- [EXTRAIT DU DOCUMENT]
Puissé-je, du même coup, avoir démontré quelle mine très riche reste toujours inexploitée, et quel état social intéressant s’offre ici aux études des chercheurs, aux curieux des vieux états d’âme, à ceux qui croient que le parfum laissé au fond du vase garde la puissance de toutes les évocations. À peine commençons-nous de nous aviser de l’existence d’une histoire autre que l’histoire-bataille ou l’histoire politique, si grandes soient-elles. Nous ignorons presque tout de l’histoire économique du Canada et presque tout aussi de l’histoire intime de notre petit peuple, de la vie intérieure de nos anciens, vie originale et presque autochtone, vie riche et pleine dont la résurrection nous rendrait de si belles âmes, de si nobles cœurs, et ferait à nos annales de si profondes perspectives.

Ces recherches intéressent l’art autant que l’histoire. Notre régionalisme qui se confond chez nous avec notre personnalité littéraire, doit porter non seulement le cachet de la patrie, de sa figure matérielle, non seulement la couleur de nos mœurs et de notre vie actuelles, mais encore toute la substance du passé qui est aussi une part de nous-mêmes. Par les transmissions héréditaires, nous portons en nous les joies, les douleurs, les pensées, les amours de nos ancêtres, les rêves dont ils ont bercé leur âme, les héroïsmes qui ont fait battre leurs tempes. Et de tout cela nous ne pouvons nous séparer qu’en abdiquant le meilleur de notre être spirituel.

Pour ne remuer qu’en passant les miettes de cette richesse, quels jolis tableaux à reconstituer, pour un peintre d’histoire, que ceux des paysages d’autrefois, avec le vieux manoir à girouette et à pigeonnier, avec le vieux moulin aux antennes roulantes, avec la vieille maison blanchie, à toiture normande, avec le profil de nos vieux surtout, de lignes si franches et si vénérables. Quel vivant roman, poème du défrichement, tableau de pastorale et de nature vierge, aller reconstituer dans le cœur des petites Canadiennes de jadis, hésitantes entre le beau coureur de bois aux traits hâlés, diseur de paroles hardies, auréolé de légendaires exploits, du mystère des pays merveilleux, et le simple fils du défricheur, écoulant sa vie sur un petit domaine, entre la maison et la forêt, ne remuant chaque jour qu’un peu de terre pour y faire pousser un peu de blé, se doutant à peine de sa noblesse plus grande.

- [DONNÉES RECUEILLIES]

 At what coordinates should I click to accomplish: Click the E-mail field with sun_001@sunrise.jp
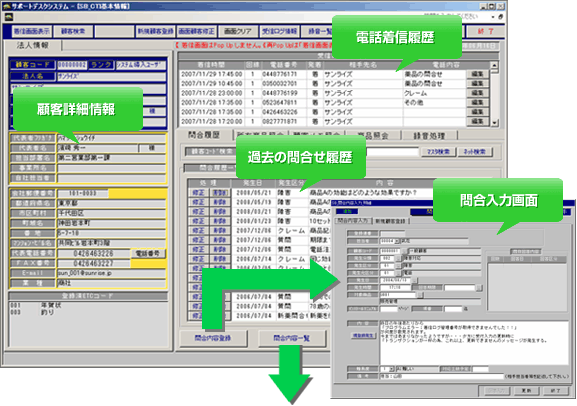[x=111, y=273]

- [TÂCHE À RÉALISER]
Poursuivez l'extrait sur l'histoire intime des anciens Canadiens en enchaînant directement après sa dernière phrase.

- [RÉSULTAT DE L'EXERCICE]
Les sociologues ne trouveraient-ils point charme et profit à monographier, comme M. Léon Gérin l’a déjà commencé, en de magistrales études, ce type de société presque cloîtrée, société paternelle et paroissiale, qui ne s’est développée dans le Nouveau-Monde qu’en empruntant à elle-même, à son milieu géographique, à ses hérédités paysannes, françaises et chrétiennes ? Dans ces petites collectivités baptisées, pratiquant les sacrements et la prière en commun, groupées autour de leur église qui a reçu chacun de leurs membres sur les fonts baptismaux, qui a vu devant son autel s’échanger l’anneau des fiançailles, qui garde autour d’elle les tombes des ancêtres, où l’égalité de fortune, de soucis et de labeurs s’incline et s’ordonne sous l’autorité du prêtre qui est celle de la religion et de la morale, les sociologues trouveraient peut-être la démocratie sans phrases, avec les freins qui la conditionnent, avec la discipline qui crée de l’ordre et de l’avenir.

L’état social des vieux Acadiens a tenté les méditations de Raynal, de Rameau et de bien d’autres. Pourquoi notre vieille société de la Nouvelle-France n’aurait-elle point parmi nous ses admirateurs qui deviendraient ses historiens ? Pour découvrir ces richesses du passé, nous n’aurions qu’à faire cesser notre indifférence inexcusable pour les choses de notre pays, qu’à perdre une bonne fois pour toutes notre état d’âme d’émigrés à l’intérieur. Il ne s’agit point, comme on nous le fait dire stupidement, de cesser nos relations avec la France, et de prétendre à une sorte d’indépendance intellectuelle. Mais il s’agit bien, par exemple, de ne pas faire aboutir la culture au déracinement et de ne plus tant mépriser ses compatriotes et la patrie canadienne, par ignorance ou par manie d’exotisme.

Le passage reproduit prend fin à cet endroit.